#### Your instructions:
Extract the lines of the material starting at the line containing "Screen dimensions: 1390x732" and ending at the end of the material, reproducing them word for word but leaving out the pictures.

#### Input data:
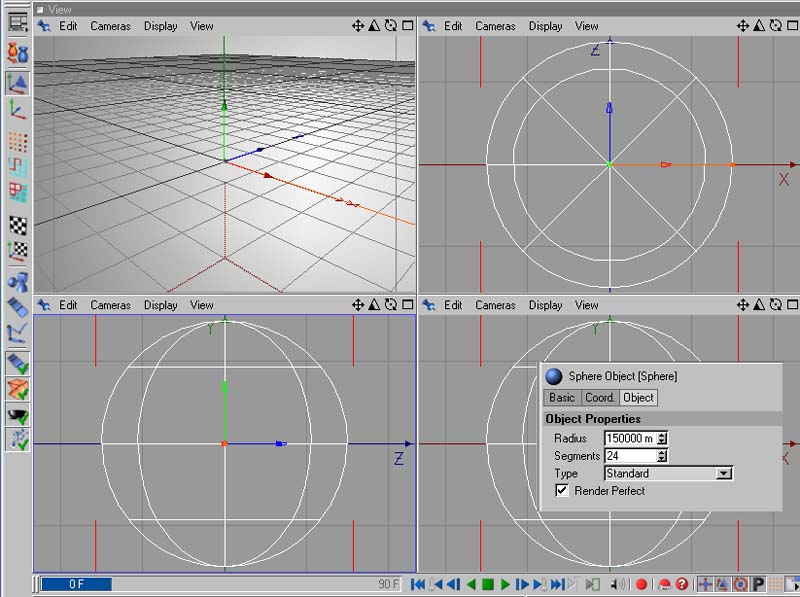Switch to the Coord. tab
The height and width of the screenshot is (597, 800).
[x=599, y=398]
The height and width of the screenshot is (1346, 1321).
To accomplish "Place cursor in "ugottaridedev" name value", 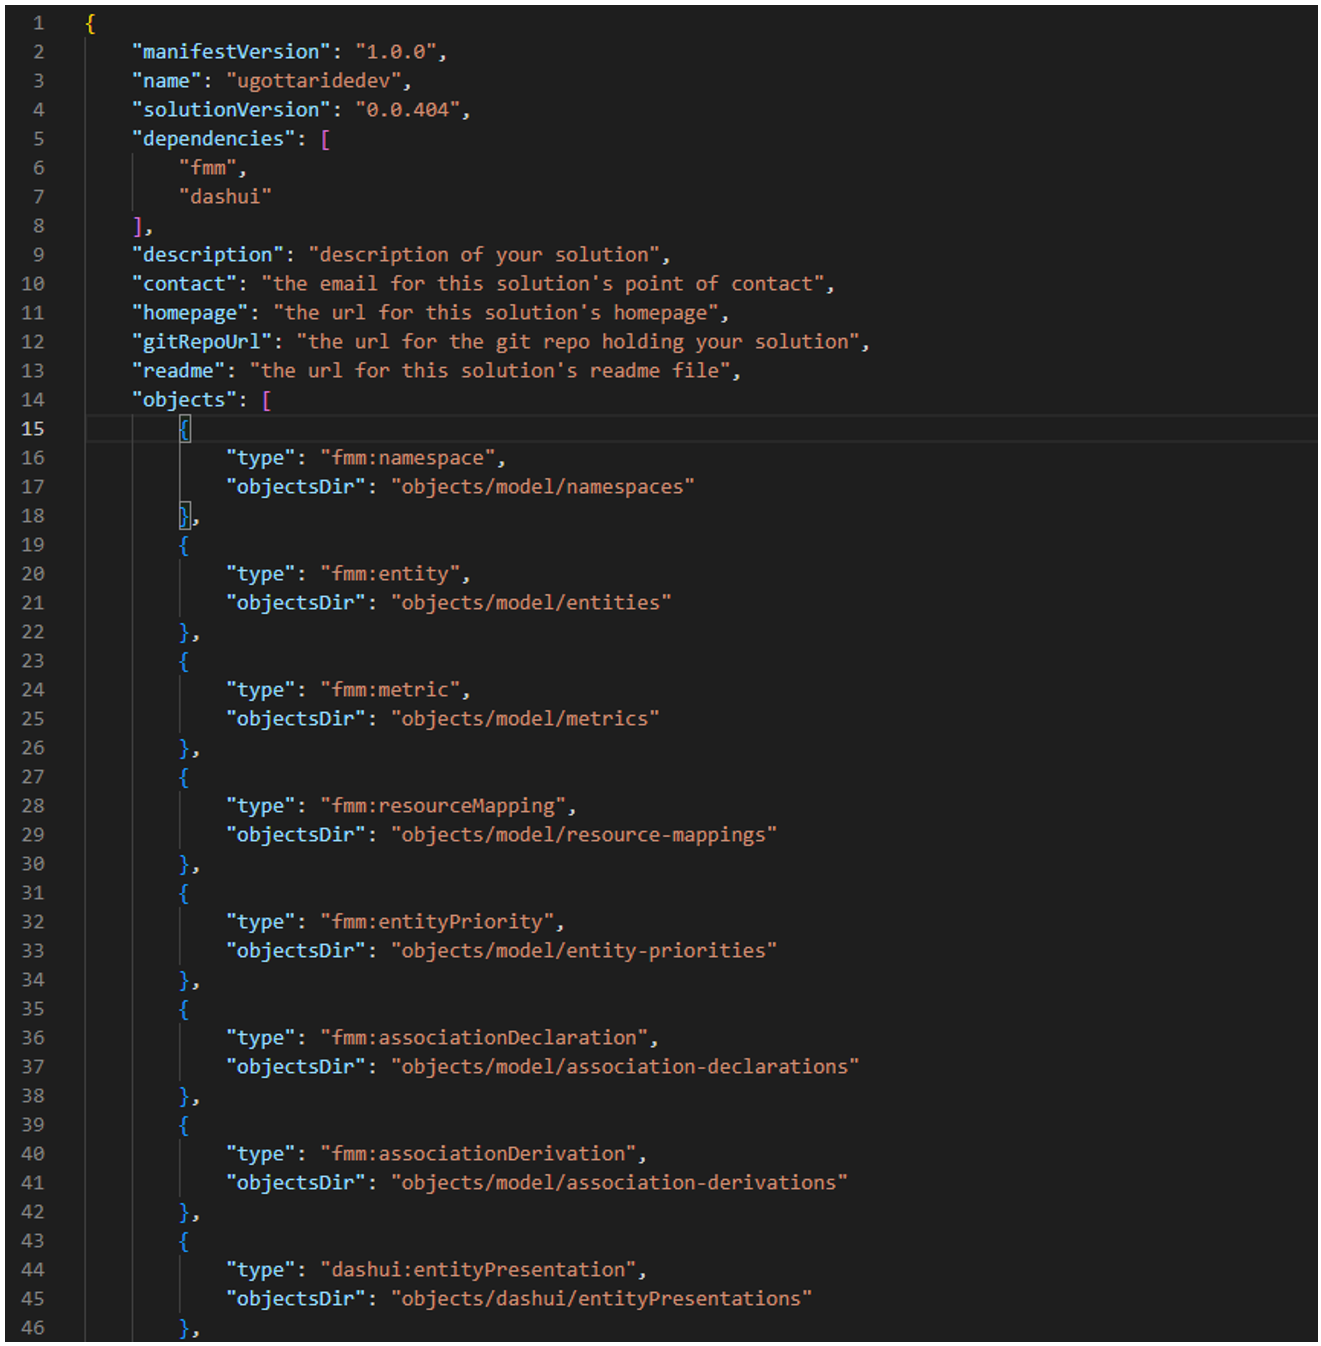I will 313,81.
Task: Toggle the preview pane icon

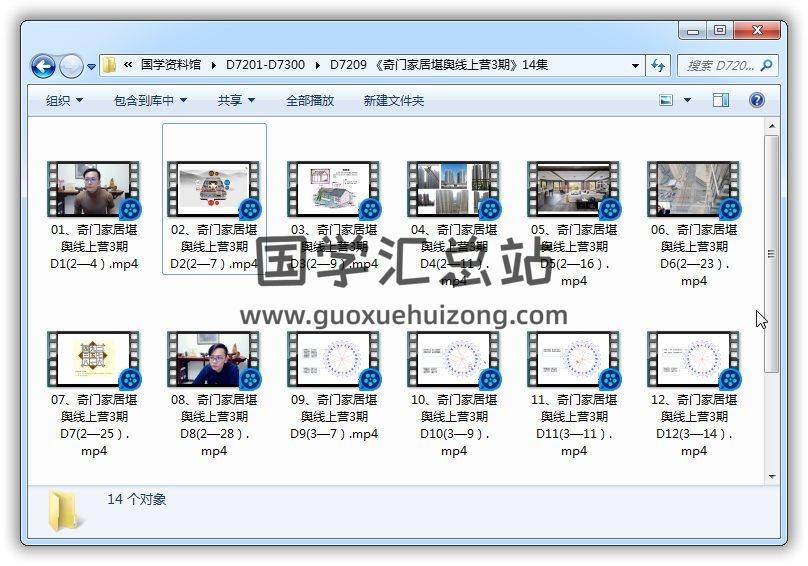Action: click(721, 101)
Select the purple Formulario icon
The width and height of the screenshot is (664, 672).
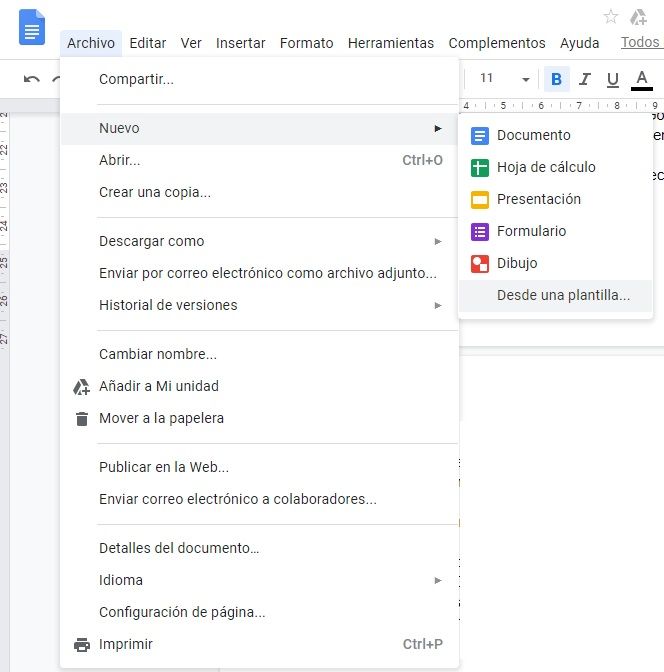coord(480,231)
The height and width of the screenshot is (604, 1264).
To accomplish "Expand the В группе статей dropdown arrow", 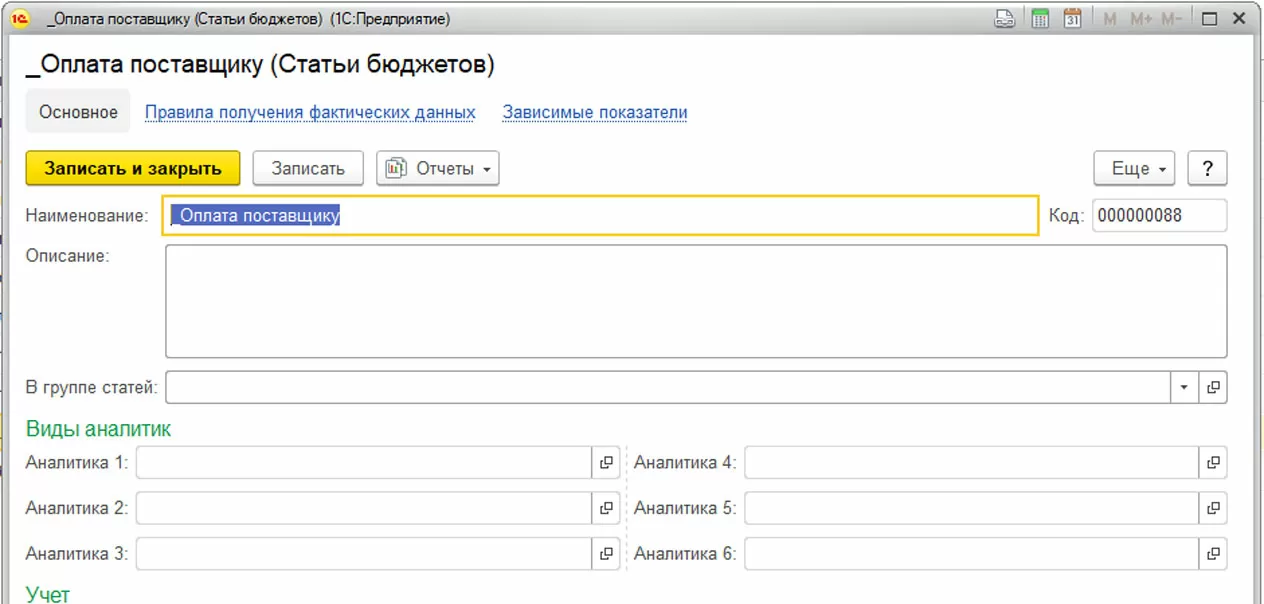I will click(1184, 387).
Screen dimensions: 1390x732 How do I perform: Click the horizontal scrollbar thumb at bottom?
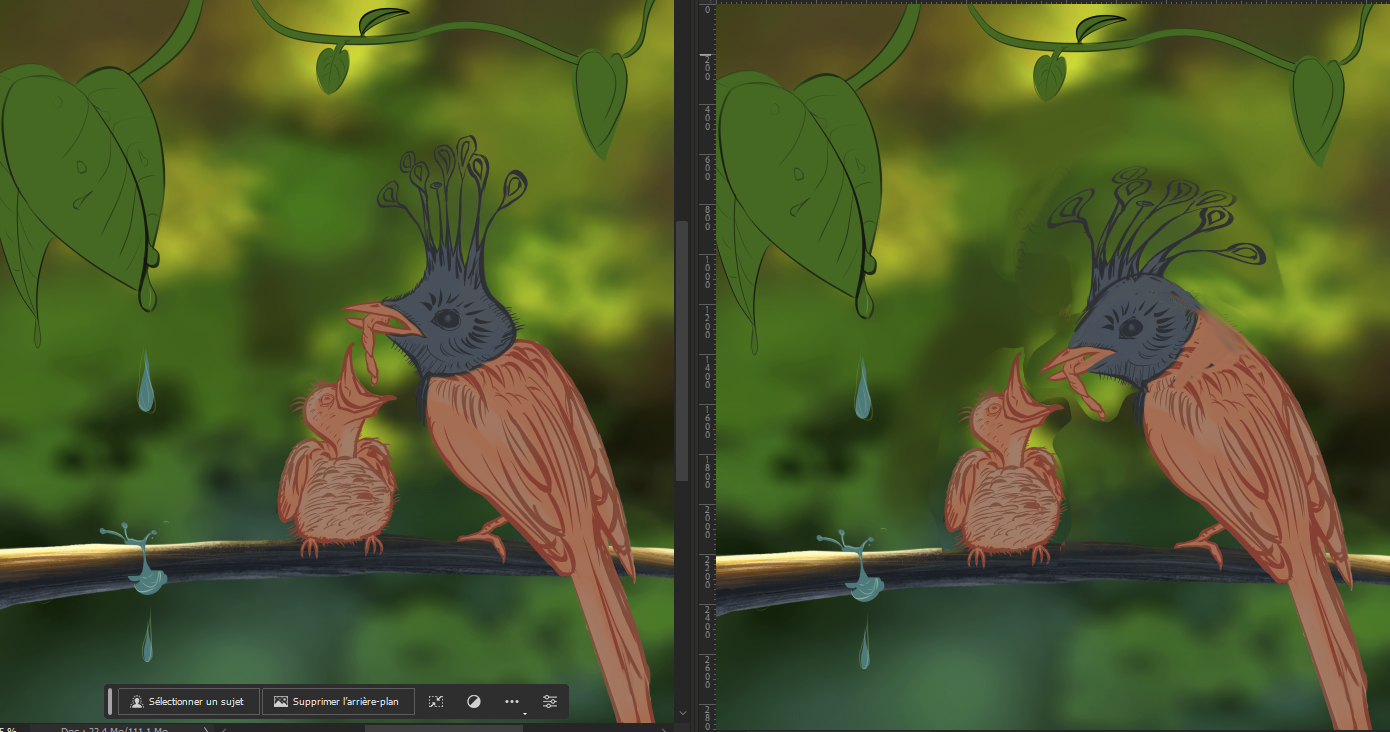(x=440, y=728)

#### Solution below:
Screen dimensions: 1390x732 How do I perform: Click the horizontal scrollbar thumb at bottom?
(x=440, y=728)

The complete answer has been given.